Bis jetzt ist nicht viel gelaufen
Von derzeit „unhaltbaren Zuständen“ spricht ein Bordellbetreiber, der ungenannt bleiben will. Wegen eingestandenen Personalmangels beim Land sei es überaus schwierig gewesen, die rund 30 Frauen in seinem Betrieb anzumelden. Bis jetzt sei ihm dies nur teilweise gelungen, klagt er. „Und uns Betreiber hat man mit unseren Anträgen nur immer vertröstet.“ Im Oktober gebe es keine Termine mehr. Das sei für neu ankommende Prostituierte, die sich sofort anmelden müssen, ein „Berufsverbot“, ärgert sich der Bordellbetreiber. „Man hat sich bis jetzt nicht gesetzeskonform verhalten können.“ Weil die Frauen, die meist kaum Deutsch sprechen, die Behördengänge nicht alleine erledigen könnten und das Informationsmaterial nur auf Deutsch vorliege, habe er ein Infoblatt in osteuropäische Sprachen übersetzen lassen.

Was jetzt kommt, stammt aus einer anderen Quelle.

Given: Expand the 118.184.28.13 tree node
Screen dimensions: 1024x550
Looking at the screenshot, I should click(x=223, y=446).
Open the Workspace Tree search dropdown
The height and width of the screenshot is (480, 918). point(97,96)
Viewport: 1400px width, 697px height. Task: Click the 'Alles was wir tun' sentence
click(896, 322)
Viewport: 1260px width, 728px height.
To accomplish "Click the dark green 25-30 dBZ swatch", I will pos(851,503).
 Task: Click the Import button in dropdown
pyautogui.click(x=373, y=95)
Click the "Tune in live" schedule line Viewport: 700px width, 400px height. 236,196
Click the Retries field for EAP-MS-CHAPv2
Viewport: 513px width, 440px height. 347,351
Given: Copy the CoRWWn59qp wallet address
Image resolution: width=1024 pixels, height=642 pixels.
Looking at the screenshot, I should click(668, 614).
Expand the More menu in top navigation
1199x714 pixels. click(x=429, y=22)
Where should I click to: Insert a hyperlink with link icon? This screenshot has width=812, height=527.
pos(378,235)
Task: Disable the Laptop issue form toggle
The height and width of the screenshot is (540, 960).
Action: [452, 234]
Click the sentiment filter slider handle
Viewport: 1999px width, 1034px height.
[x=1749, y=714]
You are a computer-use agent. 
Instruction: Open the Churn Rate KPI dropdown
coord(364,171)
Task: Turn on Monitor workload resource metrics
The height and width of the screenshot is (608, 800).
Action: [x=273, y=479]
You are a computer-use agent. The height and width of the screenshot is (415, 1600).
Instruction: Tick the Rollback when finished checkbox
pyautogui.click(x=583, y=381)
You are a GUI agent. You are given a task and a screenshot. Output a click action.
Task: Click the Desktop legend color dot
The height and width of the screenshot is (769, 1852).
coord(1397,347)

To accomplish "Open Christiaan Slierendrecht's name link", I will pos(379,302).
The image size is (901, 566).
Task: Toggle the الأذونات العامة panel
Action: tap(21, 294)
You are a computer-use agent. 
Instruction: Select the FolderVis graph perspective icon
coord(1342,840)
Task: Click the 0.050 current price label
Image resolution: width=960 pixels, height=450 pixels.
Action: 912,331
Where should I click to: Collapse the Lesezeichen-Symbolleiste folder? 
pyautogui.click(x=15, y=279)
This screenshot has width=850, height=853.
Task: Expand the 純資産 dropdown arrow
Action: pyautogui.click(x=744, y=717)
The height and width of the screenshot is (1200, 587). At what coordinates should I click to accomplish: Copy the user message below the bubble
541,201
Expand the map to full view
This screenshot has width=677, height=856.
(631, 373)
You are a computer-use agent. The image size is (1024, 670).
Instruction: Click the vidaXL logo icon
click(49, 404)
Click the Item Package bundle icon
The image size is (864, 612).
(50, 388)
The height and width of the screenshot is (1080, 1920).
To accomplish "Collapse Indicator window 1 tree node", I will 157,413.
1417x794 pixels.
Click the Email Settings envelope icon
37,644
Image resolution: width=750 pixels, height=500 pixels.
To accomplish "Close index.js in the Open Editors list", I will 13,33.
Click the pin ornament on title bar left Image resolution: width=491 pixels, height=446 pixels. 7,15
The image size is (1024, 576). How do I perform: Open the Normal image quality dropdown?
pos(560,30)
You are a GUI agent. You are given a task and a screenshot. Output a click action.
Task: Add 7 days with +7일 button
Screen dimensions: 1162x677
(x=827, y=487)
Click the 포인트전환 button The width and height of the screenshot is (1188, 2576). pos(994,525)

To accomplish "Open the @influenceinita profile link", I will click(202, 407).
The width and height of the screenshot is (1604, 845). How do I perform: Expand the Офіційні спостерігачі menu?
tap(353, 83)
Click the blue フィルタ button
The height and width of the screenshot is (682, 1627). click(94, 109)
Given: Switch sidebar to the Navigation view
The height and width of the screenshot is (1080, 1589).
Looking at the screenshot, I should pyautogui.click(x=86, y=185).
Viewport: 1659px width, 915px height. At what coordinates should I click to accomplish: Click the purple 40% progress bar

Von November an soll nun alles besser werden, wenn Städte und Landkreise zuständig sind. „Was meinen Sie, was das für einen Run gibt“, schätzt der Bordellbetreiber. Beispiel Stuttgart: Rund 500 Prostituierte seien hier jeden Tag tätig, haben Zählungen der Polizei 2016 ergeben, im ganzen Jahr registrierte man rund 1400 Frauen, gut 750 davon neu erfasst.
„Nicht akzeptable Billigheimerlösung“
Wenn es kommt wie befürchtet, taucht die erste Schwierigkeit auf: Die Stadt wird das nötige Personal womöglich noch nicht haben, wegen des kurzen Vorlaufs. Und nach wie vor ist unklar, ob die vom Land vorgesehenen Gelder reichen. In der Verwaltung geht man davon aus, dass man sechs Stellen zusätzlich benötigt. „Wir haben immer noch keine sichere Planungsgrundlage“, sagt Martin Priwitzer vom Gesundheitsamt. Die für die verschiedenen Beratungen angesetzten Zeiten seien bei Weitem nicht ausreichend. Alexis von Komorowski, der Hauptgeschäftsführer des Landkreistags, hat unlängst von einer „nicht akzeptablen Billigheimerlösung“ gesprochen. Gerhard Mauch vom Städtetag nannte die Pläne „wirklichkeitsfremd“. An den kritisierten Kostensätzen des Kabinettsentwurfs für das Ausführungsgesetz hat das Land nichts mehr geändert. Der Stuttgarter Rat sieht sich so in der unbequemen Lage, dass er womöglich ein Konzept beschließt, das zwar dem Geist des neuen Gesetzes entspricht, für das er aber zuletzt wenigstens teilweise selbst zahlen muss. „Hanebüchen, was Bund und Land sich hier leisten“, sagt einer aus der Verwaltung.
An diesem Montag befasst sich der Sozialausschuss mit dem neuen Gesetz und mit den Umsetzungsplänen der Ämter.